Décryptage des conséquences attendues filière par filière agricole et viticole de la signature d’un accord entre l’Union européenne et le Mercosur à laquelle s’oppose les syndicats agricoles français.

Banderole "non au Mercosur" accrochée à le pont de Verdun à Angers, fumigènes et tracteurs d'agriculteurs.
Manifestation d'agriculteurs à l'appel de la FNSEA et des Jeunes agriculteurs contre l'accord Mercosur sur le pont de Verdun à Angers
© Jeunes agriculteurs de Maine et Loire

 

Après le G20 au Brésil, la perspective de la signature d’un accord entre le Mercosur et l’UE reste d’actualité avec la tenue du Sommet du Mercosur les 5 et 6 décembre à Montevideo en Uruguay. Les syndicats agricoles français sont vent debout contre ce texte négocié par la Commission européenne mais quels sont les risques ou à l'inverse les bénéfices de sa signature filière par filière agricole ?

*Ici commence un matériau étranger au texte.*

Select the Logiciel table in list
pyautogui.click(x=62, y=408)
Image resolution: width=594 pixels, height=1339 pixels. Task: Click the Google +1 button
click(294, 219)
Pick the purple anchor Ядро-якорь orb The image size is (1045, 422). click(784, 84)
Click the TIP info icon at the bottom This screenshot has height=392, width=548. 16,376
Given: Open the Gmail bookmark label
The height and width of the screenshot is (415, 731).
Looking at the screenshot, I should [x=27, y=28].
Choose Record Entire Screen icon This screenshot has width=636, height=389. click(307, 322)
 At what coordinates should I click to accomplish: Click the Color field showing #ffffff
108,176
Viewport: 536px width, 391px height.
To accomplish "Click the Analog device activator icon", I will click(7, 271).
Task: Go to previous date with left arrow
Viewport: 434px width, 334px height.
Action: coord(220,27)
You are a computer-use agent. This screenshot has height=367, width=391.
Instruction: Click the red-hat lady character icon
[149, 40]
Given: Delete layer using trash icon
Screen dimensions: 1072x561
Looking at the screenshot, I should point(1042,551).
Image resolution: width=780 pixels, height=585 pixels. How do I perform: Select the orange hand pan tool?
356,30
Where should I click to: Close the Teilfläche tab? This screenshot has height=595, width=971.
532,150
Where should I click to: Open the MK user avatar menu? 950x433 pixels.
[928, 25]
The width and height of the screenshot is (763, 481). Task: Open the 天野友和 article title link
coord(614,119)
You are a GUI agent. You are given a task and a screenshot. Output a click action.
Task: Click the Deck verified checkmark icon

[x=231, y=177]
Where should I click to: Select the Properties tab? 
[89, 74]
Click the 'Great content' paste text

Lire aussi : Accord Mercosur : la France peut-elle bloquer le volet agricole ?

 

Le Mercosur, troisième exportateur mondial

Le Mercosur est le troisième exportateur mondial (152 milliards d’euros en moyenne annuelle sur la période 2020 à 2022) derrière les États-Unis (156 milliards) et l’Union européenne (205 milliards). En tête des flux, les oléagineux (surtout le soja) ont représenté, en 2022, 44% des exportations agricoles et agroalimentaires de cette zone, loin devant les céréales (16%), la viande bovine (10%), le sucre (6%), la viande de volailles (5%), comme le rappelle Vincent Chatellier, ingénieur de recherche en économie de l’Inrae pour Les Marchés.

Relire aussi : Accord UE-Mercosur : et si c’était pour novembre ?

 

L’Union européenne et le France importent déjà du Mercosur

L’Union européenne importe déjà du Mercosur : 194 000 tec de viande bovine en 2023 ou encore 324 700 tec de volailles. Selon Vincent Chatellier, la France importe à elle seule au minimum 1,92 milliard d’euros de produits agricoles et agroalimentaires (2,6% de ses importations agricoles) du Mercosur.

Lire : « La France importe déjà du Mercosur pour 1,92 milliard d’euros de produits agricoles et agroalimentaires »

 

Quotas additionnels à droits de douane réduits et normes différentes

Sur le volet agricole et agroalimentaire, l’accord Mercosur fixe pour l’UE des quotas additionnels d’importations à droits de douane réduits dont 99 000 tonnes en viande bovine, 180 000 tonnes de viande de volailles. « Même si les importations additionnelles induites par cet accord seront assez faibles au prorata de la consommation globale européenne (6,3 millions de tonnes de viande bovine, 12,4 millions de tonnes de viande de volaille), il suscite de la part des agriculteurs et des parlementaires français de légitimes craintes sur le respect des normes sanitaires, la déforestation, et le sens donné à cette démarche d’ouverture commerciale »  rappelle Vincent Chatellier aux Marchés.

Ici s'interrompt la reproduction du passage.